Un homme chez les microbes est un roman d'anticipation (mais plus proche du conte excentrique) publié dans les années vingt par Maurice Renard, et assez typique de cette littéraire populaire française des années folles qui s'est construite sur les restes de Jules Verne et des fantaisies journalistiques.
Fléchambeau, un jeune légitimiste, s'éprend de la belle Olga, qui a pour son malheur des beaux-pères républicains refusant strictement ce gendre potentiel pour sa taille jugée démesurée d'1m96. Il aura besoin de l'assistance de son ami, le voisin d'en face, le Dr Pons, qui va lui concocter une potion rapetissante ; seul problème pour l'ami Fléchambeau, la mixture va faire effet plus que de raison avant de l'expédier tout droit dans l'infra-monde microscopique des microbes.

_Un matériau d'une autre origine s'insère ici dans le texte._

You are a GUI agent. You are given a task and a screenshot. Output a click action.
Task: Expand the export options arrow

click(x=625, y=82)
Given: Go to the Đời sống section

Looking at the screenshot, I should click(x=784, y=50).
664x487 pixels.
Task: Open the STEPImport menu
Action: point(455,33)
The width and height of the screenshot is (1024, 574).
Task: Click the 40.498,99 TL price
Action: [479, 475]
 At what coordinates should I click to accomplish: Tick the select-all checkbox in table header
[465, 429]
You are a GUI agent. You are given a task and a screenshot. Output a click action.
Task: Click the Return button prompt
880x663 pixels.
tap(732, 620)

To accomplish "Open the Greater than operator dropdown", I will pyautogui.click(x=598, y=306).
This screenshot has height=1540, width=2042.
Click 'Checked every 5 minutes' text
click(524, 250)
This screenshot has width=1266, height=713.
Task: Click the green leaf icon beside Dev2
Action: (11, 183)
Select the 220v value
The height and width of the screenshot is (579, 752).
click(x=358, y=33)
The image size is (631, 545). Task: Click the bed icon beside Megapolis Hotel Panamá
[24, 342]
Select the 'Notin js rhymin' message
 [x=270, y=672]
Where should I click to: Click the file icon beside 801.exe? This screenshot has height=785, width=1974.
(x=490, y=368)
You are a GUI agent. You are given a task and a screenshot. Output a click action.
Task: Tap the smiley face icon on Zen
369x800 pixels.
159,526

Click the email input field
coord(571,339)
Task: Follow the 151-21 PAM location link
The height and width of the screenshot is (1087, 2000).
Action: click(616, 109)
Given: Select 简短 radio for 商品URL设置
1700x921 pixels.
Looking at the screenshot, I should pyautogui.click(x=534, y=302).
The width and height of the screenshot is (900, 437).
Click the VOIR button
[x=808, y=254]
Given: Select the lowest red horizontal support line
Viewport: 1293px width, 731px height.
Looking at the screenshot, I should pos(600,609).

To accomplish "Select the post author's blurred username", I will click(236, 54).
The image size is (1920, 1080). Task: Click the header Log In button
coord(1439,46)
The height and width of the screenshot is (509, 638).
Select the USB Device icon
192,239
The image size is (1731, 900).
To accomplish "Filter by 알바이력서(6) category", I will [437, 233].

Sur le papier l'idée fait envie, mais le roman est malheureusement composé d'une manière particulièrement peu engageante, avec une structure en entonnoir de taille comme d'intérêt :
Sur un roman d'un peu plus de deux cent pages, la première partie en contient plus de cent qui se contentera de poser le cadre de l'intrigue dans le monde réel, dans une verve satirique qui rappelle les novellistes fin de siècle mais sans le piquant ni l'originalité. On se moque gentiment des petites préoccupations provinciales des uns et des autres, en effleurant, et on se fait plutôt chier l'un dans l'autre.
La deuxième part du récit sera consacrée, sur une grosse soixantaine de pages, à la découverte du monde des microbes et de leurs mœurs. C'est un peu plus intéressant mais assez décevant lorsqu'on se rend compte très vite que l'imaginaire de l'auteur se limite globalement à recycler Micromégas, cité explicitement à plusieurs reprises, et surtout les Empires et États de Cyrano de Bergerac. On a de ces scènes topiques où le narrateur second découvre une société basée sur des interactions sensorielles qu'il ne peut réellement comprendre, et il est difficile de trouver dans le roman quoi que ce soit qu'on a pas déjà lu avant en SF, en fantastique, en littérature excentrique ou en pulps divers.
La dernière partie du roman et la plus courte nous fait assister à la mort de cette société microbienne, qui sera détruit de l'intérieur dans une scène assez angoissante et visionnaire de guerre chimique à la fois pour son orgueil mais aussi pour son humanité, faisant nimber la fin du roman dans une vision noire et pessimiste qui est loin d'être sans intérêt. Malheureusement, ce chapitre se clôt à peu près du même mouvement qu'il s'amorce et le caractère plan-plan de tout ce qui a été traité avant n'invite guère à rendre ce passage si marquant.
Notons tout de même en ouverture (rédigée sous la forme d'une sorte de script étrange) et en fermeture dans la dernière page une volonté de jouer sur le méta de l'objet-livre en lui-même qui sont assez pertinentes, dans leur volonté de nous inviter à reconsidérer la place de l'homme dans l'univers pris entre plusieurs systèmes de boîtes englobantes ; mais un bon vieux Pascal sur les deux infinis – ou la scène du générique de Men in Black avec les billes – fait ça mieux.
Bof bof, et c'est un autre de ces titres que l'Arbre se vante d'exhumer alors que leur relative disparition tient sans doute davantage à leur manque modéré d'intérêt.
PS : cimer Senscritique de ne pas nous laisser utiliser les symboles plus petit que / plus grand pour les titres. Raf je change pas.